Copy out the data in full and exactly, passing over the pictures.
____ Data
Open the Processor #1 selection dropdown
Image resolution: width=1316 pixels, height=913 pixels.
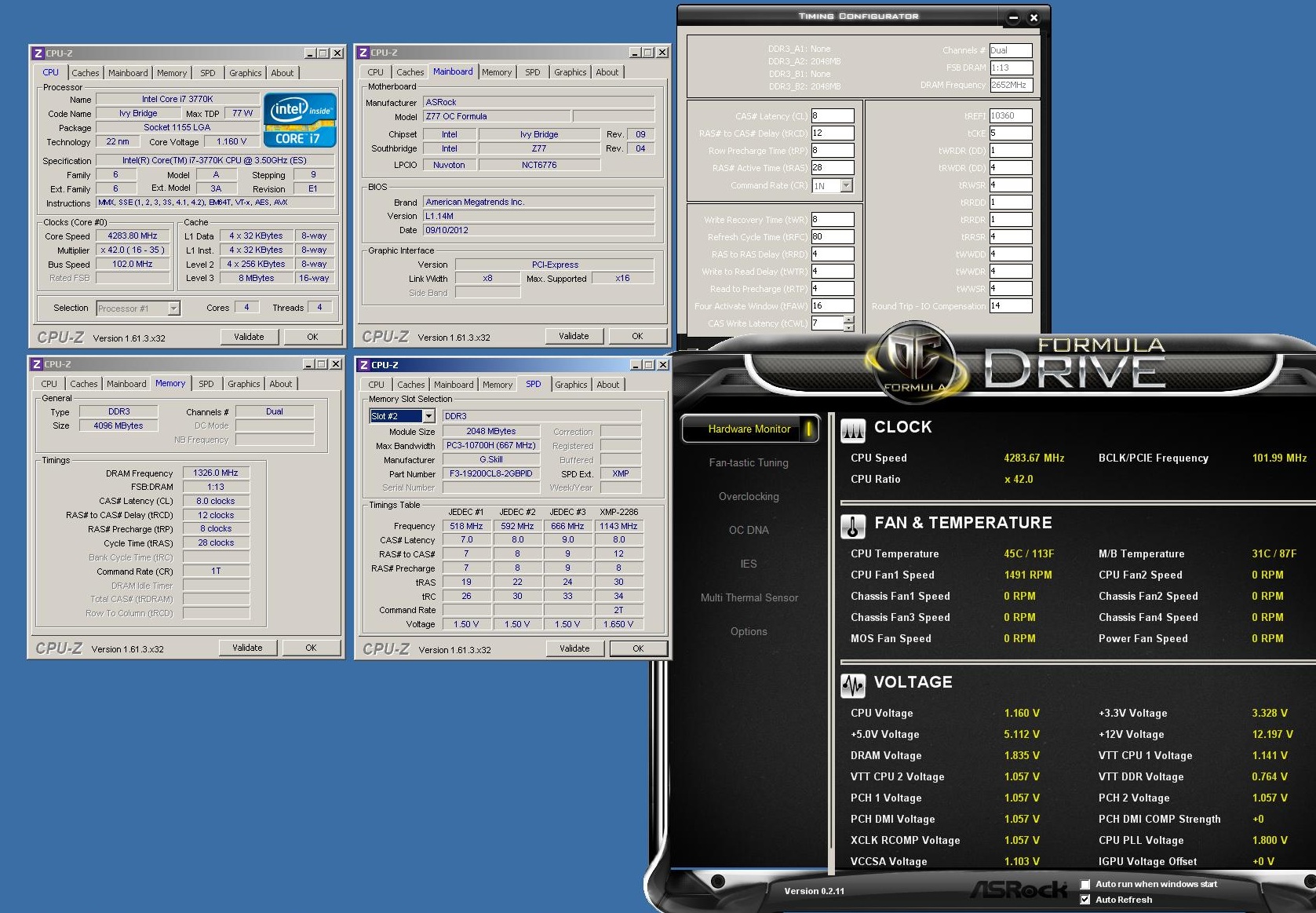click(x=173, y=309)
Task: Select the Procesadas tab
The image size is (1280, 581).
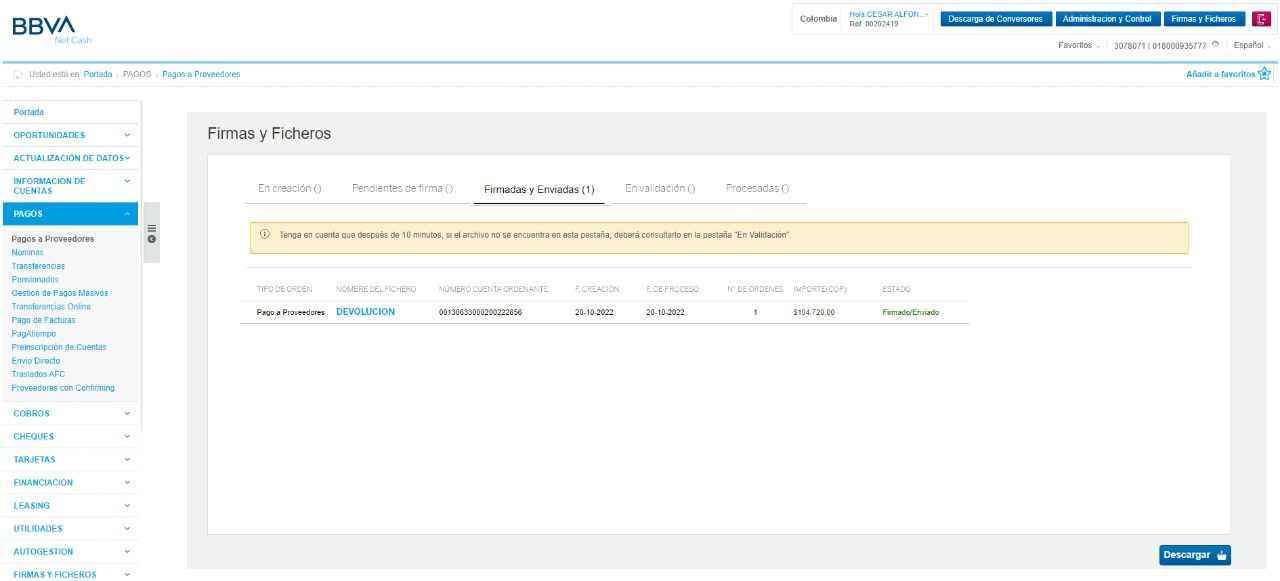Action: pyautogui.click(x=757, y=188)
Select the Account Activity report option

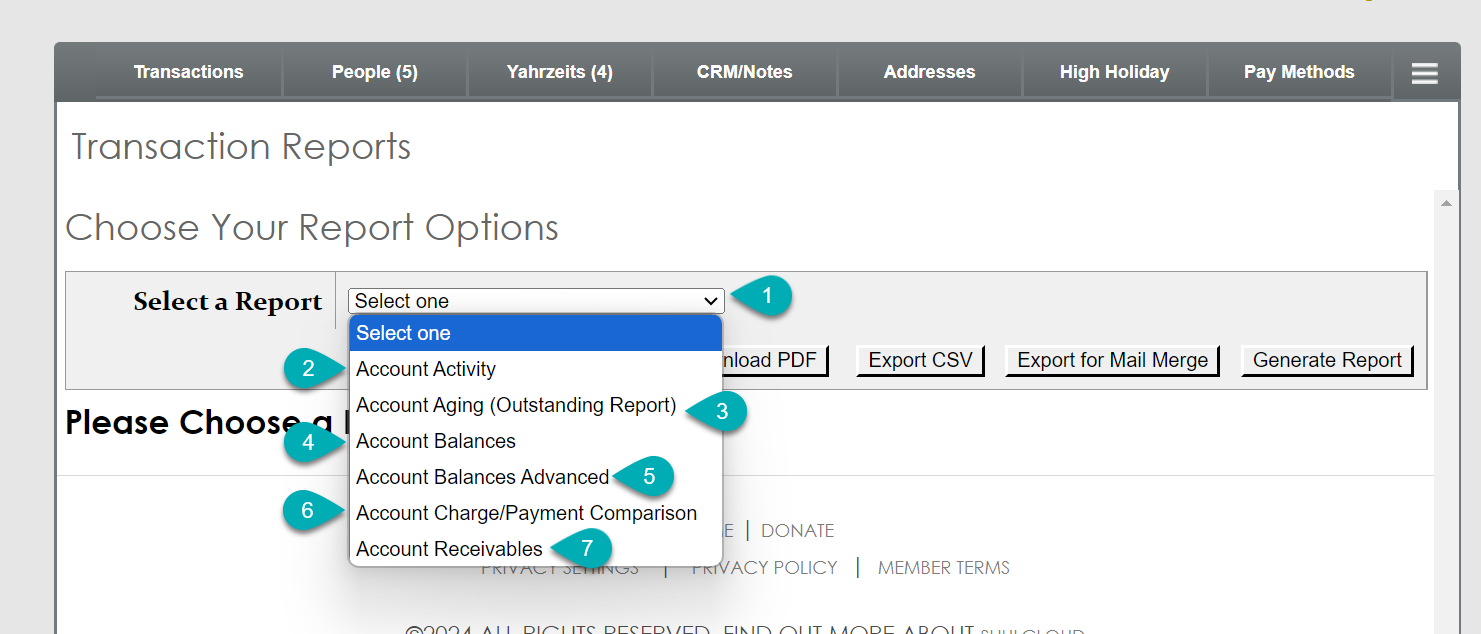pyautogui.click(x=426, y=368)
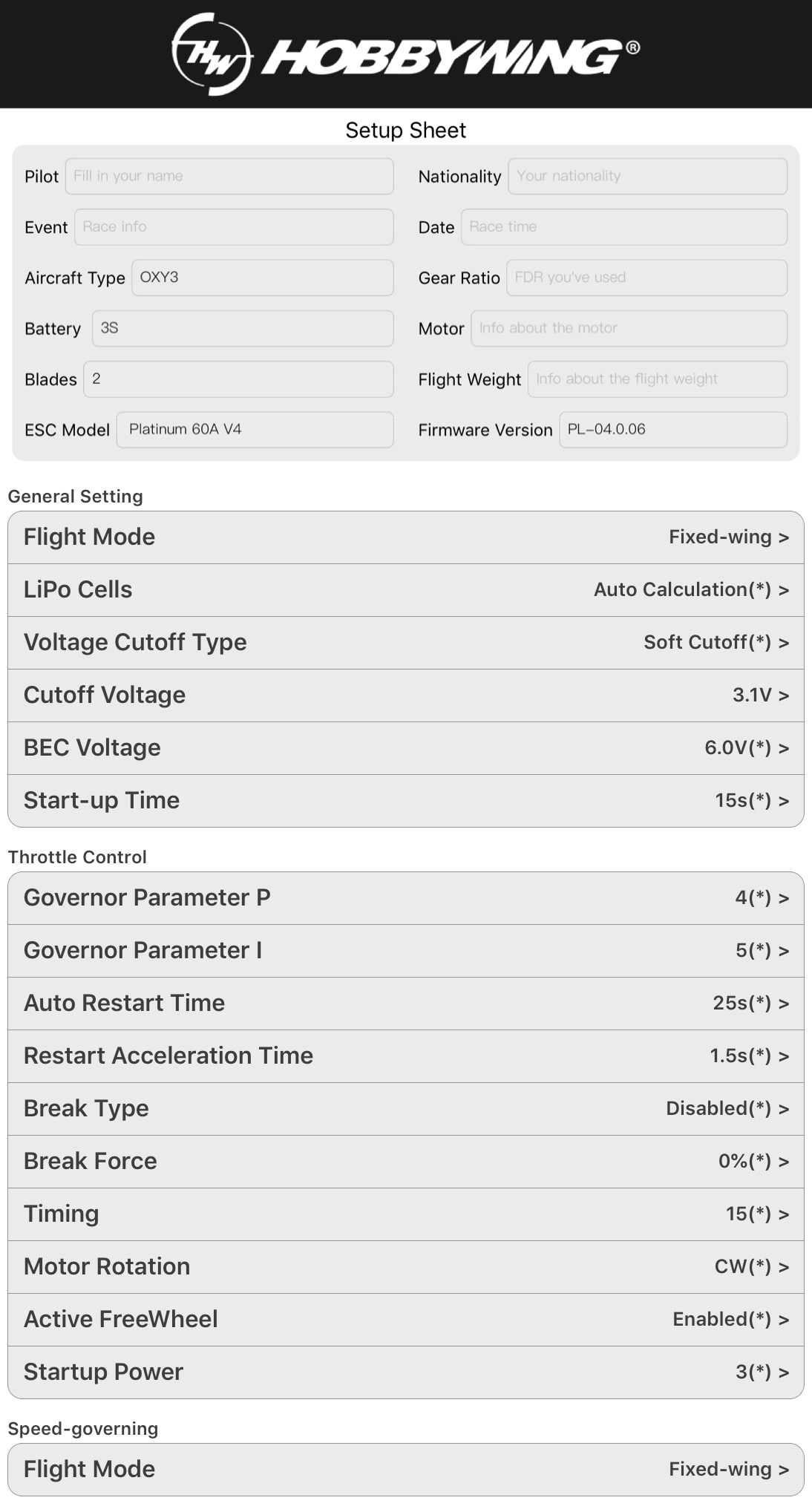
________
# Result
Open the Processor #1 selection dropdown
Image resolution: width=1316 pixels, height=913 pixels.
click(x=173, y=309)
Task: Select the Procesadas tab
The image size is (1280, 581).
Action: pyautogui.click(x=757, y=188)
Select the Account Activity report option

pyautogui.click(x=426, y=368)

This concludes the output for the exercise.